Provided by: libmakefile-dom-perl_0.006-1_all bug

NAME

       Makefile::DOM - Simple DOM parser for Makefiles

VERSION

       This document describes Makefile::DOM 0.006 released on 28 August 2011.

DESCRIPTION

       This library can serve as an advanced lexer for (GNU) makefiles. It parses makefiles as
       "documents" and the parsing is lossless. The results are data structures similar to DOM
       trees. The DOM trees hold every single bit of the information in the original input files,
       including white spaces, blank lines and makefile comments. That means it's possible to
       reproduce the original makefiles from the DOM trees. In addition, each node of the DOM
       trees is modifiable and so is the whole tree, just like the PPI module used for Perl
       source parsing and the HTML::TreeBuilder module used for parsing HTML source.

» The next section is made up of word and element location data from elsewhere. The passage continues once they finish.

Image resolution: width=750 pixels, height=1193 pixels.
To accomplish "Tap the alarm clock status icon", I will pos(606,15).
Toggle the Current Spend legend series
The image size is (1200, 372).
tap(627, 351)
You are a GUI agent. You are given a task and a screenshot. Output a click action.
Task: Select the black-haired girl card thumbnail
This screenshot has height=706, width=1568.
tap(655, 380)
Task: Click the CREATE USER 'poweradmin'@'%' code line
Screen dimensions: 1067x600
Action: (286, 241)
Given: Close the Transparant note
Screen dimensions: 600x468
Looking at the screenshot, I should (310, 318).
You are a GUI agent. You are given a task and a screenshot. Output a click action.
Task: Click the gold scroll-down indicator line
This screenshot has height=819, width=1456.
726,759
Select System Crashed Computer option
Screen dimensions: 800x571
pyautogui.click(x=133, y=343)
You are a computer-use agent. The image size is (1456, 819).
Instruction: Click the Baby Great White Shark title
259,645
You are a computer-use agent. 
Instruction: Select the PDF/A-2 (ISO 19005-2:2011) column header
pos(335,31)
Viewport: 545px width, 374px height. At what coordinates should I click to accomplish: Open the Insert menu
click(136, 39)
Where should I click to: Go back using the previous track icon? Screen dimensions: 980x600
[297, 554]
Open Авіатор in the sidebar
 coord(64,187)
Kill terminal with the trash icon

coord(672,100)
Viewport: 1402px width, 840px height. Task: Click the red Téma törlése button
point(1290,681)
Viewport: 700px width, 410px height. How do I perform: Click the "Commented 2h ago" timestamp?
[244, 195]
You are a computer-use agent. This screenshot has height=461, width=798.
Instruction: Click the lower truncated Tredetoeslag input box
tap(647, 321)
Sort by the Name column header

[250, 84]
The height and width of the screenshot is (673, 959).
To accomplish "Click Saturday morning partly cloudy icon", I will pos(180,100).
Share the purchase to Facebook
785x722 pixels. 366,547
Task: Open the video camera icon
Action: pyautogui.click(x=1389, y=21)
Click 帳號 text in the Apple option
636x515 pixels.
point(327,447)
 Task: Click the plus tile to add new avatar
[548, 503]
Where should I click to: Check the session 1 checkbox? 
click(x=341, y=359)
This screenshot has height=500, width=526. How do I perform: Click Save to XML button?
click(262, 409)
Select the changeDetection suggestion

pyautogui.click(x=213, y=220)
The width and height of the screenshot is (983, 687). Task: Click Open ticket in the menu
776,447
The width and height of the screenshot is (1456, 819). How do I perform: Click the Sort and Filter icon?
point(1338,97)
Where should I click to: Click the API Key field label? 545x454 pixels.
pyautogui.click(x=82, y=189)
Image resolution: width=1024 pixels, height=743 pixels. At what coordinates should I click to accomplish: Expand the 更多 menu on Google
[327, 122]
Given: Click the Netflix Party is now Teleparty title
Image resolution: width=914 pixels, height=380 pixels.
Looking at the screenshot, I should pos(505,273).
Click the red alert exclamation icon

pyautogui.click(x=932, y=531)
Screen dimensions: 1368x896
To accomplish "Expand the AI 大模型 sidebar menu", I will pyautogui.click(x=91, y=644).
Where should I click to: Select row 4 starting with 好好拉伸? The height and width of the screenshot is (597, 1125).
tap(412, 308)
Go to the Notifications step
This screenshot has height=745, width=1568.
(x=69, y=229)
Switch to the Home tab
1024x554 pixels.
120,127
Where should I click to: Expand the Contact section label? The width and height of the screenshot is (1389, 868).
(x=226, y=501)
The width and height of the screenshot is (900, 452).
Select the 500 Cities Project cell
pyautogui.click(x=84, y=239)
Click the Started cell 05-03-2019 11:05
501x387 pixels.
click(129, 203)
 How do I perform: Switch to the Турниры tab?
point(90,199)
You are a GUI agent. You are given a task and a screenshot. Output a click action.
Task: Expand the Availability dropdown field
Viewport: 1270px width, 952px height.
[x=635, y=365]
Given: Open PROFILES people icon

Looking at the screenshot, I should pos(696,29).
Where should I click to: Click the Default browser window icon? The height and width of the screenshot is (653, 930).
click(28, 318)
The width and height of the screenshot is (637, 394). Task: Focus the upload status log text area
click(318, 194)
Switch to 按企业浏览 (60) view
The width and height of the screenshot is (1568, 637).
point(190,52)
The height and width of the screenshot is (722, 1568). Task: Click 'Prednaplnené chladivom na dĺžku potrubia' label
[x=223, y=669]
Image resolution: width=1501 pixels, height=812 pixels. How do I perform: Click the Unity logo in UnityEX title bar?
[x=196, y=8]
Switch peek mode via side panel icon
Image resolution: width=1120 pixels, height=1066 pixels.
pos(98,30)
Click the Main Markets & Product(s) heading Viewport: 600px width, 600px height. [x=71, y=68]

       If you're looking for a true GNU make parser that generates an AST, please see
       Makefile::Parser::GmakeDB instead.

       The interface of "Makefile::DOM" mimics the API design of PPI. In fact, I've directly
       stolen the source code and POD documentation of PPI::Node, PPI::Element, and PPI::Dumper,
       with the full permission from the author of PPI, Adam Kennedy.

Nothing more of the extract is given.